While the Sight of Formosa and face to face posited Taiwanese art within an international (and largely) cutting-edge context, Art of “Made in Taiwan (MIT)” is unashamedly a celebration of current (-ish) two-dimensional art - ink-wash paintings, calligraphy, oil paintings, printmaking and graphic design.
Works in the exhibition date from the late 1980s to 2013 (with the majority clustering from 2010 to 2013).
The exhibiting artists are either members of, or have been selected by members of the Taiwan Academy of Fine Arts (TAFA), a group established in 2010 to promote the art forms enunciated above.
The exhibition in the not-easy space of the School of Art Gallery is a commanding and handsome presentation. As one would expect the quality and range of individual works vary.
The stylistic expressions and variations speak of the infiltration of the influence of Western art, particularly as manifested in both American and European painting from the 1950s to the 1990s. That said there is also a clearly “local” flavour to these infiltrations that raises them above cultural quotation to culturally questioned inclusion.
There are a number of strong works here. For me those that hold the most resonance are those that evoke their source in the culture of their origin. A particularly striking piece is Kuang-Nan Huang’s Rainbow (2009). This adopts the format of a flattened five-part screen. It is a celebratory red, overlaid with gold and silver gridded lines. The base occupies a very small percentage of the overall image. Silhouetted black mountains accompanied by gold calligraphic script offer stark contrast to the white-edged three right-hand panels (these covered with black calligraphy). This is a dramatic and commanding work, exemplary of the rich Chinese culture from which it originates.
A work formally similar to the preceding, but a nevertheless startlingly individual work, is Shiou-Ping Liao’s Gate of Prosperity(2010). This is a large work – 162 x 422cm – and impressively grand in cultural reference. Red once again predominates as background and symbolic reference.
Each panel holds a central motif (black and gold) that contrasts and stands out against its red ground. Abstraction and figuration play off one another within these panels, but the over-riding control of the red (subtly tonal but manifestly present) maintains aesthetic resolution.
Ming-Shyan Chiang’s Spring of Hong Village (2012) is visually far-removed from the above. Culturally the connections reverberate. The format is the same – essentially horizontal – 95 x 215cm. Abstraction has no role here.
A conglomeration of clearly articulated buildings, horizontally aligned in that delineation reflected, occupy the pictorial space. The geometry of built architecture is played off against the subtle calligraphies of text that sit in the top left-hand corner.
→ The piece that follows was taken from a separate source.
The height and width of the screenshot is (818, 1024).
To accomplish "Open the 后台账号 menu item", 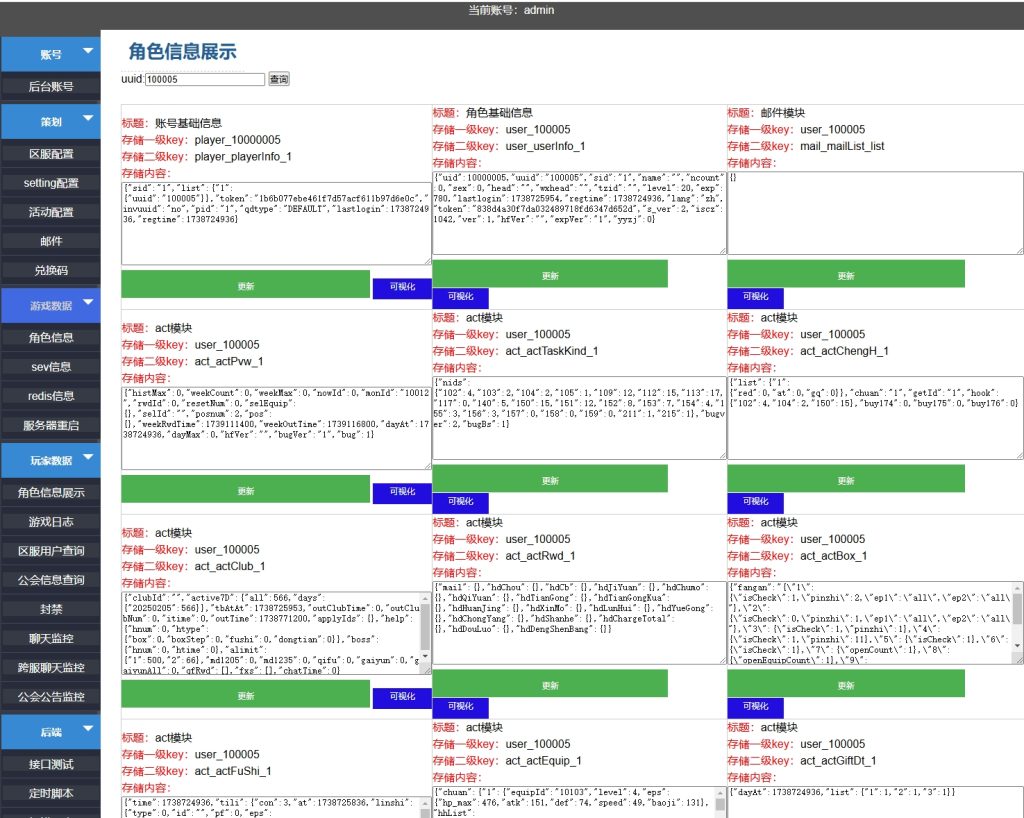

This is an exhibition about the way cultural/political influence infiltrates and is then assimilated. Influence is not simply accepted. It is examined and adapted (or not) as a way of giving expression to a culture – that of Taiwan – that is concurrently about its origins and about its present and future states.
As well as being an examination of a particular (and perhaps partisan) view of Taiwanese pictorial culture this is an exhibition that speaks of the universal importance of artistic expression to the human condition.
Art of “Made in Taiwan (MIT)” School of Art Gallery, ANU College of Arts and Social Science. Building 105, ANU, Childers Street, Acton. Tuesday – Friday 10.30am – 5pm, Saturday noon – 5pm. Until May 31.